Renowned curmudgeon and author HP Lovecraft is dead and, unlike many other popular franchise creators in a similar situation, his works are in the public domain. It’s a mythos that you can have great fun with so writer/director Ansel Faraj decided to make a genre-bending movie based that asks two important questions: “what if Lovecraft wrote about things that are real” and “what is a father was coming to terms with his son being…. an artist!”
The father in question is August T. Harrison, played by the perfectly cast Jerry Lacy. He’s a retired PI who gets called in for the titular final case by his openly artistic son, Jason. Jerry does an amazing job of a father who respects his child’s decision to paint, even if he doesn’t fully understand it, and it sets the tone of a man trying to come to terms with a world he can’t quite come to terms with. To try and bond with his son he goes looking for Drake, another artist whos gone missing for either 3 days or 3 weeks depending on who he talks to.
August travels through a world of exposition and two camera set-ups, making sure that we get all the weird science and eldritch secrets needed to understand exactly where this is all inevitably going.

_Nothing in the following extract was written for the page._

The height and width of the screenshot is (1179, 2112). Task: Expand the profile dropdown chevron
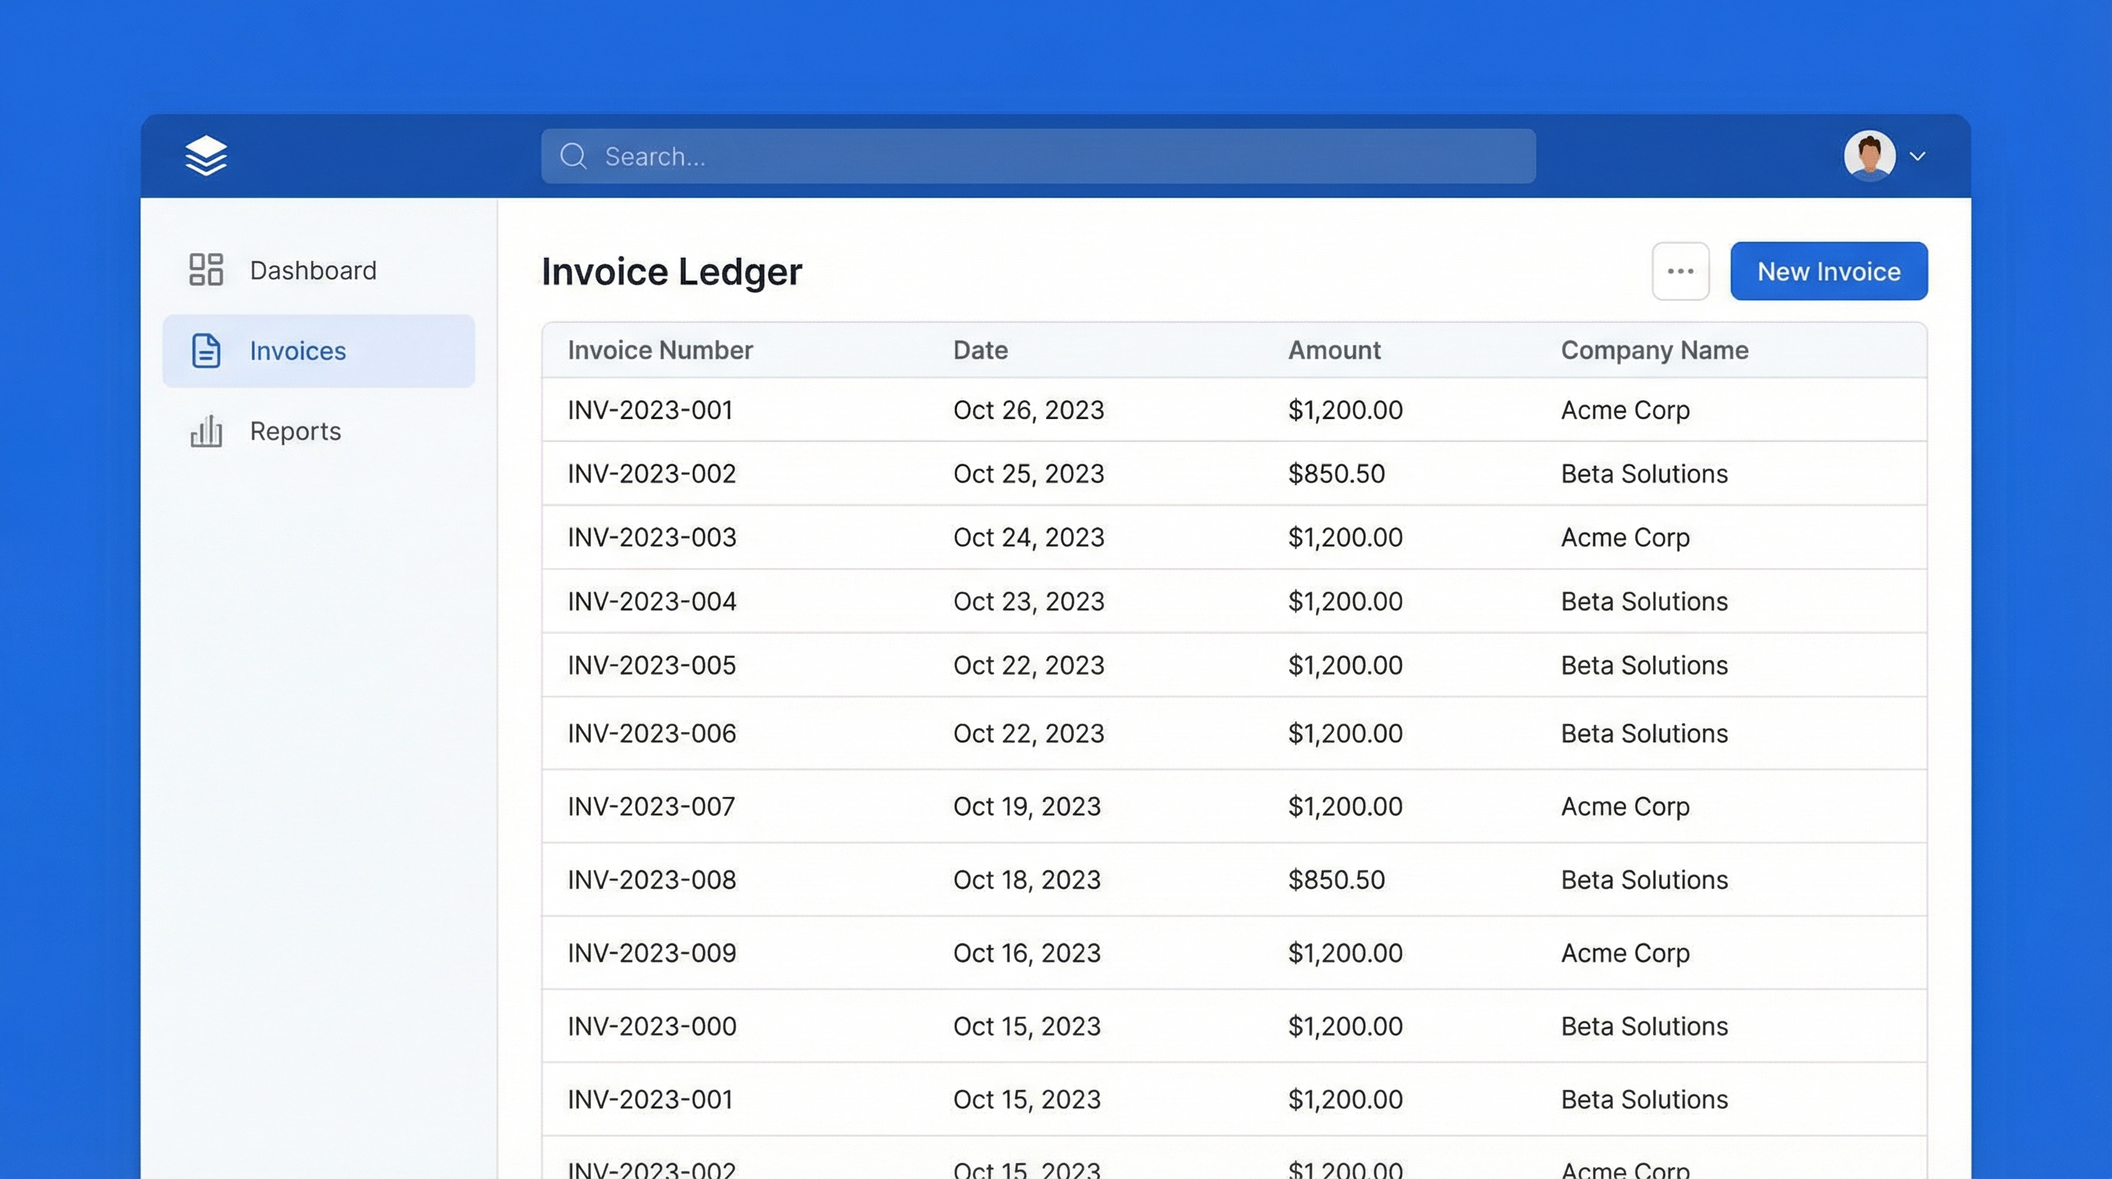[1917, 156]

August handles all this with a world-weariness and grim determination, trying not to visibly tut at the youngsters dabbling in abstracts, performance art, interdimensional physics, and things mortal man was not meant to know about. Mostly he nods, smiles, and accepts people’s career choices even if he doesn’t understand why they scrawled Elder Signs all over their faces.
A sense of dread tries to be built up through all of this but fails to manifest because we get August’s monologue from after the case is closed, a decision presumably based on the wish to stick to the classic gumshoe tropes as much as possible. It’s mostly uninspiring stuff due to the low budget and dull direction, but Lacy pulls things along as well as he can. The rest of the cast get through their lines just fine, occasionally mustering something akin to drama.
Things pick up once HP Lovecraft (Nathan Wilson) turns up, and both the PI and Lovecraft cliches get put aside for five minutes of nicely meta-fictional post-modern weirdness. It’s not the most original of ideas, but it brings the second act to a spirited close, as Lovecraft warns August that everything he wrote about was a warning of actual threats to mankind (and not simply a collection of bigotry and phobias). There’s an end, a twist, and then a reconciliation between him and his son (although no news if he will ever put down the acrylic paint and get a real job).
Somewhere in all of this is a film that, with a bit more work and a lot less self-congratulatory belief, could be turned into something good. The ideas are workable, and the themes are interesting, but those by themselves don’t make something like this watchable. It didn’t need a lot more money to keep it out of the Trash can, what it needed were dynamic moments, interesting characters (not characteristics) and a script that wasn’t info dumps and voiceovers. Without those, it just becomes a constant fight for the viewer to give a damn about anyone involved and thus stay engaged with the plot. So rather than being cosmic horror, it becomes everyday tedium, and we become the tormented souls caught by it.